Momentos después de lo que va referido, experimenté una reacción tan repentina como repentino fue mi pesar. Una formidable duda, un furioso deseo de negar lo que había visto, me asaltó, tratando de considerar el asunto como mero sueño insustancial y vano, hijo de mis nerviosidades y de mi exceso de trabajo. Sí, aquello no era sino un falaz espejismo, una estúpida ilusión sensitiva, una anormalidad de mi debilidad mental nacida.
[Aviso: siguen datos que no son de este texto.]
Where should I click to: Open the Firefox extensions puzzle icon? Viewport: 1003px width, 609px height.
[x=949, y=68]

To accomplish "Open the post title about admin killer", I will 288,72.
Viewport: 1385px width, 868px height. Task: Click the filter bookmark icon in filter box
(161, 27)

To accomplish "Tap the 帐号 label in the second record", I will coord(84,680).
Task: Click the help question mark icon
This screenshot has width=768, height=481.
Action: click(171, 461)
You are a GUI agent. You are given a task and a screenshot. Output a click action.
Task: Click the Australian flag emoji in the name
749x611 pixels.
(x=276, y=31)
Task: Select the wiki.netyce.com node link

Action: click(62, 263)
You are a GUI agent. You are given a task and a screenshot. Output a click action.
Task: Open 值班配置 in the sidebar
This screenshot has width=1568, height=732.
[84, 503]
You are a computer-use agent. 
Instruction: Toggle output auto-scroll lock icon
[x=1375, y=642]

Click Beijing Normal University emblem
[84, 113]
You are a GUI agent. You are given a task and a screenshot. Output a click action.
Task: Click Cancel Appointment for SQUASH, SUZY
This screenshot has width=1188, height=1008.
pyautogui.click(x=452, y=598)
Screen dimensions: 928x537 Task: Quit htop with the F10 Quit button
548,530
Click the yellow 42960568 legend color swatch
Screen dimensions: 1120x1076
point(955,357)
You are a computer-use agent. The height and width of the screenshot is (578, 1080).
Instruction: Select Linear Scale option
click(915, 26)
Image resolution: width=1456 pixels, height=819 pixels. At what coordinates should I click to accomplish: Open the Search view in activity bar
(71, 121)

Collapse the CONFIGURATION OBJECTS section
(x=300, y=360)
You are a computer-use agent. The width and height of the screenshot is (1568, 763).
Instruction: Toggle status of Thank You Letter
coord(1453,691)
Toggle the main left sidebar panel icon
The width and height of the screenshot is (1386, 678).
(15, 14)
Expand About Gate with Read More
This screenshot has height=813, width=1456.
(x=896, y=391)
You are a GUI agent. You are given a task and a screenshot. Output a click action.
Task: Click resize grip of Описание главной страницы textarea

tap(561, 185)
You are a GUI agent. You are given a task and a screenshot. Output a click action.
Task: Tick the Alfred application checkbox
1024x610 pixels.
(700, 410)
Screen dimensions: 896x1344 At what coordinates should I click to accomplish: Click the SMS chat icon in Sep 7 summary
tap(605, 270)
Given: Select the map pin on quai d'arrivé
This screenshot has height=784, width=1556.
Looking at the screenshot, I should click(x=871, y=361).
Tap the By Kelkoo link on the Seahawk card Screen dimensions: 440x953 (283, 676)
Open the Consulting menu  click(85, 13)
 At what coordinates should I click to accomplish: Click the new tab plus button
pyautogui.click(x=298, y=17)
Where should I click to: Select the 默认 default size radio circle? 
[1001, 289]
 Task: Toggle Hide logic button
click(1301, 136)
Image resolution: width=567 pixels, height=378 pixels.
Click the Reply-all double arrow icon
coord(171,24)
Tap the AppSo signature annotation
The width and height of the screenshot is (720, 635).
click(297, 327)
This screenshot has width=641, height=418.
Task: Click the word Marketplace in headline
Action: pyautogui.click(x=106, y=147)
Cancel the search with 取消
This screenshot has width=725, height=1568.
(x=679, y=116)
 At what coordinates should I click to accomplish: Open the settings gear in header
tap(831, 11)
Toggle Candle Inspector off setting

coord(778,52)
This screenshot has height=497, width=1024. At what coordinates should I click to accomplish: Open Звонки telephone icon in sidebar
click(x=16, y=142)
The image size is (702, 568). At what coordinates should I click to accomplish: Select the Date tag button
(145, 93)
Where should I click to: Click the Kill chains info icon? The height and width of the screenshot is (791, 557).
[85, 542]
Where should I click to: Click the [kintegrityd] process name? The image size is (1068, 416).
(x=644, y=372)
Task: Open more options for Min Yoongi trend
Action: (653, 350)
«De otro modo —pensaba—, ¿cómo pude pasar revista a los horribles y distantes panoramas en simple medio minuto?». Sólo en un sueño pueden darse tan por completo abolidas las nociones básicas del tiempo y del espacio. El yamabooshi nada tiene que ver con semejante pesadilla de horrores. Acaso no hizo sino recoger los propios clichés de mi cerebro perturbado, acaso, usando una bebida infernal, secreto de los de su secta, me ha privado del conocimiento unos segundos para sugerirme esta visión monstruosa. La teoría moderna relativa al ensueño y la rápida excitación de los ganglios cerebrales son explicación suficiente de cuantas anormalidades acabo de experimentar. ¡Fuera, pues, necios temores! ¡Mañana mismo partiré para Europa!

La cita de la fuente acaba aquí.